Nevertheless, I genuinely suggest a discrete viewing of the bleak and dispassionate Guyton show proceeded by the hushed downloading of Quaranta’s account of an almost secret anti-history that occurred in the dark over the last twenty years. The two together demonstrate that seldom has the art world converged solidly with developments in new media. Quaranta’s book explains the why nots and the so whats of that anti-history while Guyton’s digital paintings point us ahead to a post-media fusion that is curative and incontrovertible, given the proliferation of ubiquitous computation, while remaining oh so very shy.

Wade Guyton’s 26 avril – 7 juin 2008 continues at  Galerie Chantal Crousel (10, rue Charlot 75003 Paris) through April 19.

Domenico Quaranta’s Beyond New Media Art is available as a free e-book or purchasable soft cover.

Joseph Nechvatal

Joseph Nechvatal is an artist whose computer-robotic assisted paintings and computer software animations are shown regularly in galleries and museums throughout the world. In 2011 his book Immersion...

2 replies on “Wade Guyton and the Post-Media Question”

  1. The mainstream art world is indeed technophobic, and tech-illiterate. The result is that artists who use just a smattering of technology (e.g., an inkjet printer) to make utterly derivative, easily sellable work can convince a fair number of people that what they are doing is somehow cutting-edge.

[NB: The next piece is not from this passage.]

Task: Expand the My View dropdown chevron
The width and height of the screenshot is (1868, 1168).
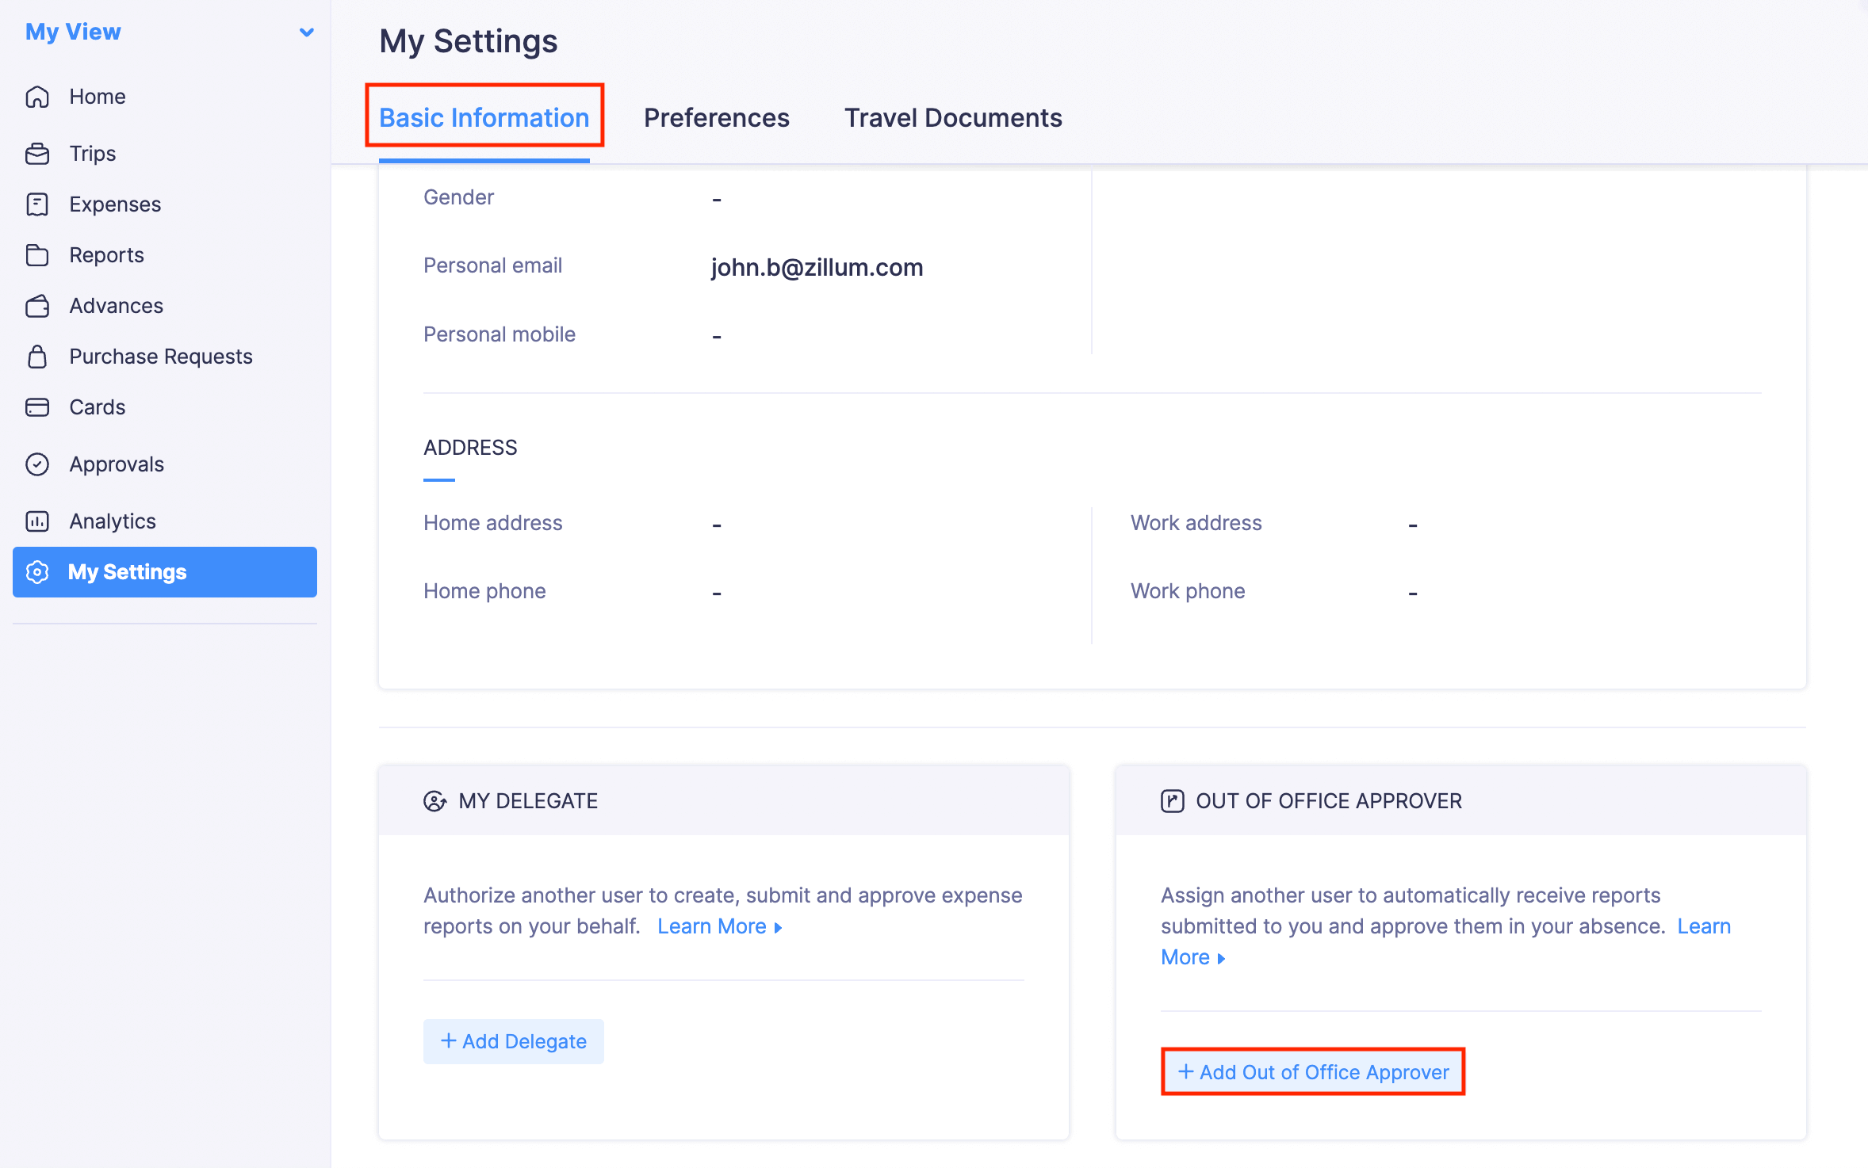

    1. This is the main problem I have with this article. If the idea of post-media art–at least as much as I could glean from Guattari–is using technology to redefine the roles of artist, curators and galleries, then Guyton’s work is not a part of that ideology. Guyton perpetuates the same technophobic system by making work that fetishizes the “edginess” and repetition of technology rather than using it to critique and subvert the art institution.